La fibula: lo spillatore “annusa” il prosciutto con l’osso della tibia del cavallo

Conosciamo molti strumenti di misurazione e di precisione: misuratori di temperatura, peso, ph, umidità … Ci permettono di controllare diversi parametri fondamentali per il nostro lavoro: catene del freddo, grado di umidità degli ambienti, acidità della carne ecc…

Vi sono però strumenti antichi che non hanno avuto evoluzioni tecnologiche, sono rimasti legati a modalità di utilizzo arcaiche che si devono sposare perfettamente con la sensibilità dell’uomo che le utilizza.

La fibula: strumento arcaico che si sposa con la sensibilità dell’uomo

E’ il caso della “Fibula” antico strumento ricavato dall’osso della tibia del cavallo.

Fibula - Spillatore prosciutti

La Fibula, lo strumento dello spillatore

Alla vista sembra un punteruolo, serve a penetrare senza rovinare la carne del prosciutto per pochi secondi. Grazie alla sua grande porosità è in grado di catturare i profumi per trasferirli all’olfatto dell’assaggiatore.

Grazie alla fibula si possono percepire molte caratteristiche del salume oggetto di valutazione: se il prosciutto è dolce o salato ma soprattutto se presenta difetti e se il suo grado di maturazione è idoneo per proseguire la stagionatura o se al contrario deve fermarsi per diventare un prosciutto disossato.

Ma chi decide tutte queste cose? Chi si prende la responsabilità di valutare se un prosciutto è “buono” o “cattivo”?

Lo Spillatore: il “sommelier” dei prosciutti

Esiste anche nei prosciuttifici un “Sommelier” in grado di captare queste caratteristiche e di decidere il destino del prosciutto crudo.
Il suo nome è “puntatore” o “spillatore” ed ha il compito appunto, di monitorare l’evoluzione dei prosciutti.

Ma come si diventa Spillatore?
Prima cosa serve grande, grande  esperienza.
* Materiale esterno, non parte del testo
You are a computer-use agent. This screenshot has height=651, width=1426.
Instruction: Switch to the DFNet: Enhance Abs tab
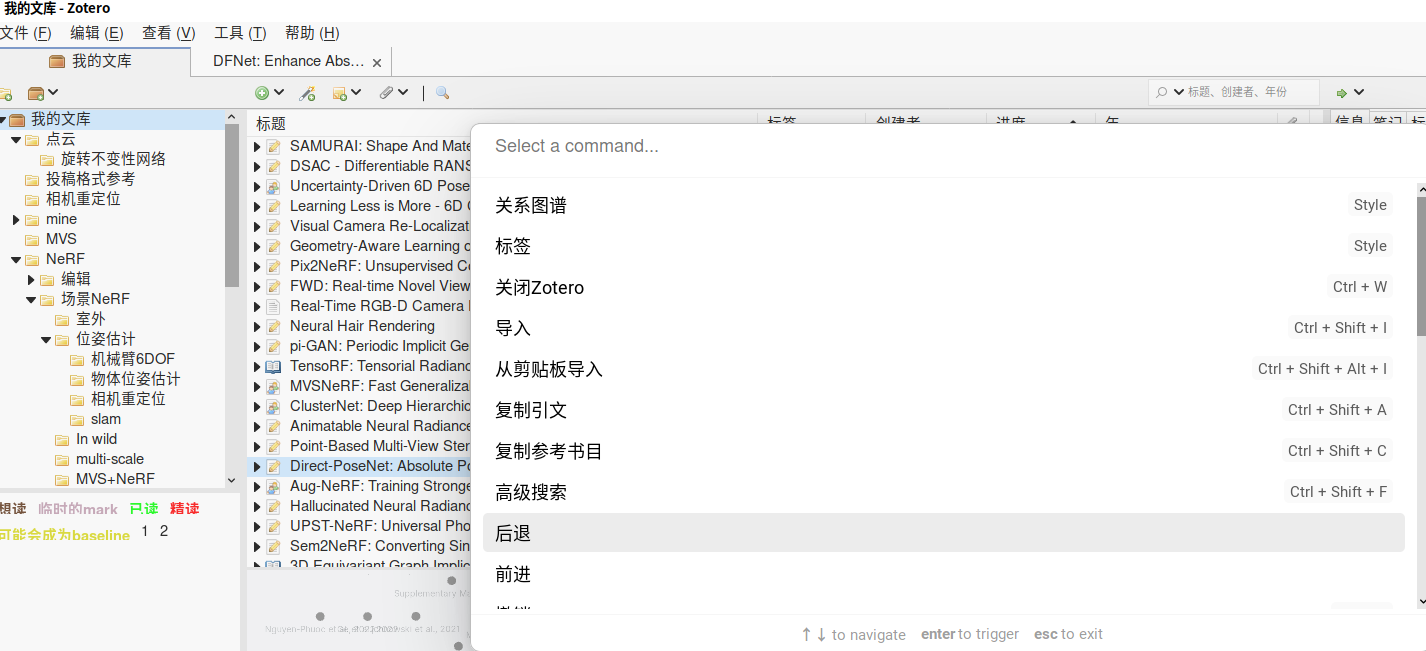[290, 60]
Bisogna allenare l’olfatto, equindi più prosciutti si hanno per allenarsi e meglio è.
Chiaramente serve molto tempo per formare la figura dello spillatore, professione di cui tutti i prosciuttifici non possono fare a meno.

I suoi sensi sono in grado di indicare come sta procedendo la maturazione del prosciutto prevedendo se ci sono o meno le potenzialità per ottenere un prosciutto di grande qualità.

fibula di cavallo per prosciuttificio

La Fibula

Lo spillatore fa quindi penetrare l’ago (la fibula) per pochi centimetri in modo da non rovinare la carne, ed estraendolo percepisce pregi e difetti.

Ci sono punti precisi in cui andare a praticare il foro. Innanzitutto dove il prosciutto è più delicato e dove potrebbe presentare il difetto.

  • tra la corona (parte di inizio del grasso) e la parte magra
  • l’anchetta
    nella parte bassa del prosciutto è un’altra parte delicata per via dello sviluppo di funghi o muffe,
  • il fiocco
  • tutta la linea della vena femorale

fibula prosciuttoLo stesso metodo viene utilizzato per il Culatello di Zibello, di cui abbiamo già scritto un articolo, (clicca qui per leggerlo) che durante la sua maturazione e soprattutto alla fine, prima di essere messo in vendita, viene forato, per capirne pregi e difetti.

Vi sono segni distintivi che sono inconfondibili.
Solitamente un prosciutto salato non esprime i profumi e le fragranze di un prosciutto dolce e anche questo aspetto fa parte dell’esperienza del Sommelier dei prosciutti.

Insomma per quanti strumenti tecnologici possono nascere, ne esistono altri che accompagnano l’uomo ed i suoi sensi, nella valutazione e nella scelta dei prodotti migliori.

Pensate che pare che già ai tempi dei romani esistesse la figura dello spillatore. La Fibula è uno strumento INSOSTITUIBILE e che non conosce età!

 

2 pensieri su “La fibula: lo spillatore “annusa” il prosciutto con l’osso della tibia del cavallo

  1. Antonio

    Con la stessa fibula si possono verificare più prosciutti? In tal caso lo strumento non si porta appresso i profumi dei prosciutti già provati?

    Rispondi
    1. Lorenzo Rizzieri Autore articolo

      Buon giorno Antonio. Si con la fibula si verificano più prosciutti, la cosa straordinaria di questo strumento è che è in grado di catturare e tenere i profumi per poco tempo, quindi già alla seconda punzonatura, anche se si verifica dopo poco tempo, il nuovo profumo non sarà mai inficiato del vecchio.